• [Information shown]:
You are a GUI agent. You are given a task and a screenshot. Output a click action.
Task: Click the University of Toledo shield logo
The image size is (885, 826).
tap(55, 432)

...

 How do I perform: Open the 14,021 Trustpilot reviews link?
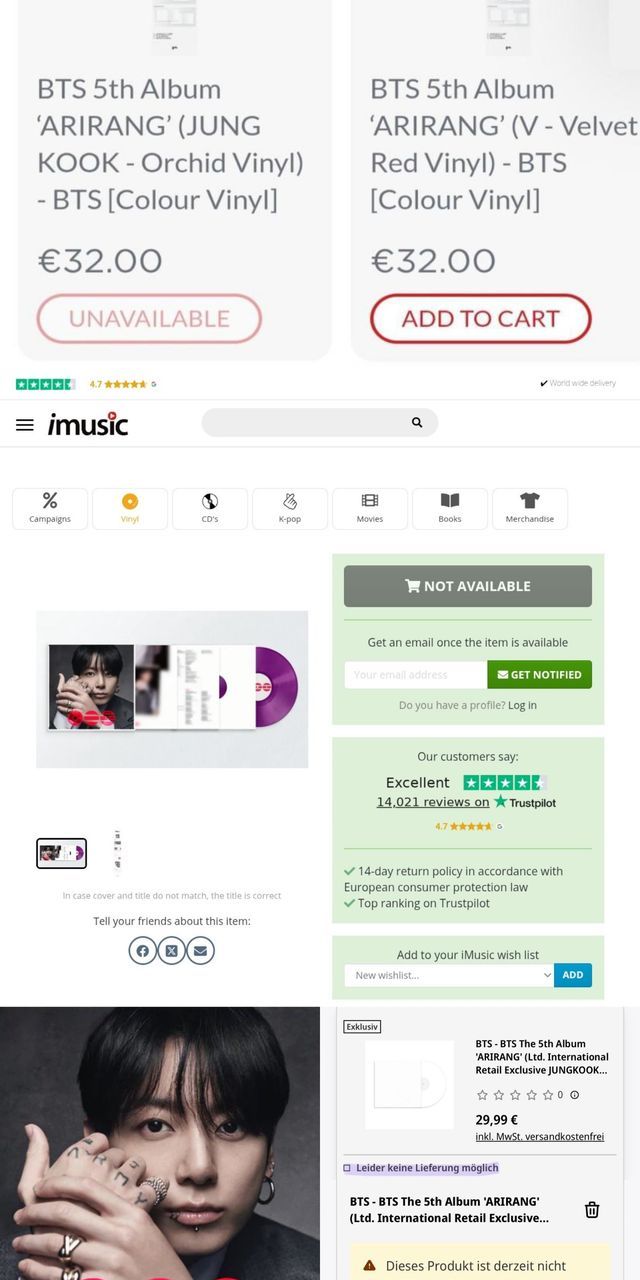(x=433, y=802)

--

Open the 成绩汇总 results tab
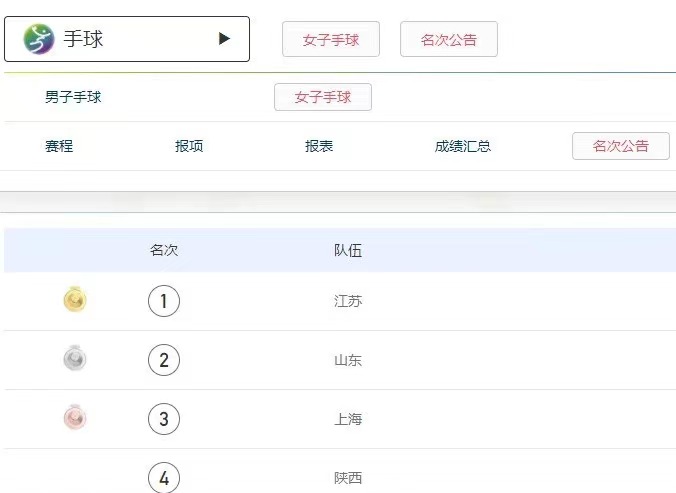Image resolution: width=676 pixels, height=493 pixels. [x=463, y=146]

• [What to produce]: Arrange the data from the line containing "You are a GUI" down to the line containing "tap(55, 432)" as a two-column CSV with the headers instruction and response. Each request belongs in one row, with its text and its answer each in a single quoted field and line breaks replaced by spaces.

• [Worked solution]:
instruction,response
"You are a GUI agent. You are given a task and a screenshot. Output a click action. Task: Click the University of Toledo shield logo The image size is (885, 826).","tap(55, 432)"